Today, the area is a flurry of activity, filled with boutiques shops and cafes, especially on the main through-road,Haga Nygatan. If you are after modern Swedish design try Market 29. If you are in the mood for some fantastic kitsch check out Unicorn and Sons, who have a fantastic range of Rice products and a whole bunch of things you never knew you needed. If shopping for a treat for little ones have a look at Kawaii and Millefiori (which also sells wonderful jewellery making accessories). In HagaTrätoffelfabrik you can buy traditional Swedish wooden clogs, and Haga Interior is home to a wonderful selection of unique gift ideas, and in Tvåla&Tvaga you can buy handmade soaps from Gothenburg, one of which is even named after Haga itself! If you love antiques, Haga has several wonderful antique shops, such as FåfänganAntik and Bebop Antik, where you are sure to find something special and absolutely unique. If you are after sustainable fashion, Thrive is the place for you. This store sells clothes made from recycled and sustainable materials, from coats made from recycled plastic bottles (you’d never know!) and stockings made of recycled nylon.
In Haga it is always fika (coffee and cake) time, and HagaNygatan in particular plays host to some great places to break up the shopping adventures. Le Petit Café has the most amazing homemade cakes and baguettes, and Husaren is home to the biggest cinnamon bun in Gothenburg, the Hagabulla. En Deli is an amazing place to stop for some of the best salads in Gothenburg, and offers free food refills.

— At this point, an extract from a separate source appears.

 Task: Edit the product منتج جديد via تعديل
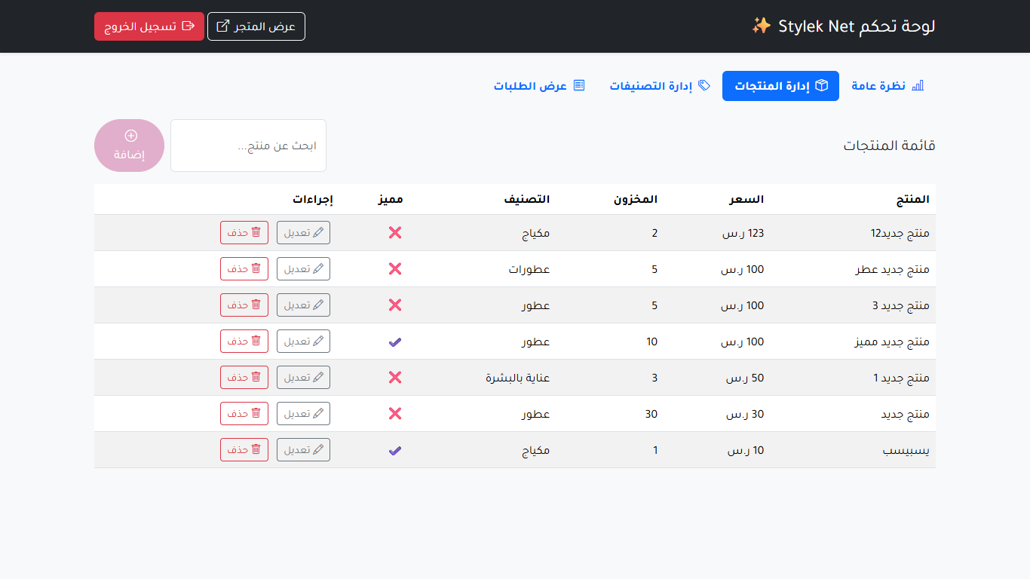303,414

At the eastern end of Haga near Järntorget, you will find the two of the Långatorna streets, AndraLångatan and TredjeLångatan, which are home to a plethora of wonderful restaurants and bars (AndraLångatan tends to be a little cheaper ($-$$) than TredjeLångatan ($$$-$$$$)). If you want to take home a little bit of the taste of Gothenburg, stop in at Bräutigams on Haga Nygatan for some of Gothenburg’s very own marzipan.
It’s not just the shops and cafes that make Haga a fun place to visit. The district has a truly unique atmosphere that makes it a great place to spend some time. At Christmas and Easter time you can wander along and browse the outside market stalls that line the streets, and the lampposts and street signs are always festively decorated. On some sunny days if you look closely you might even spot some welcoming boutiques for the local mice! Standing sentinel and proud over the roofs of Haga is the SkansenKronan , a fortress built in the late 1600s to protect the city from Danish invasion. So are you wondering what to do when you visit Gothenburg? Take a walk up the stairs to the top and you will be treated to one of the best views of the city!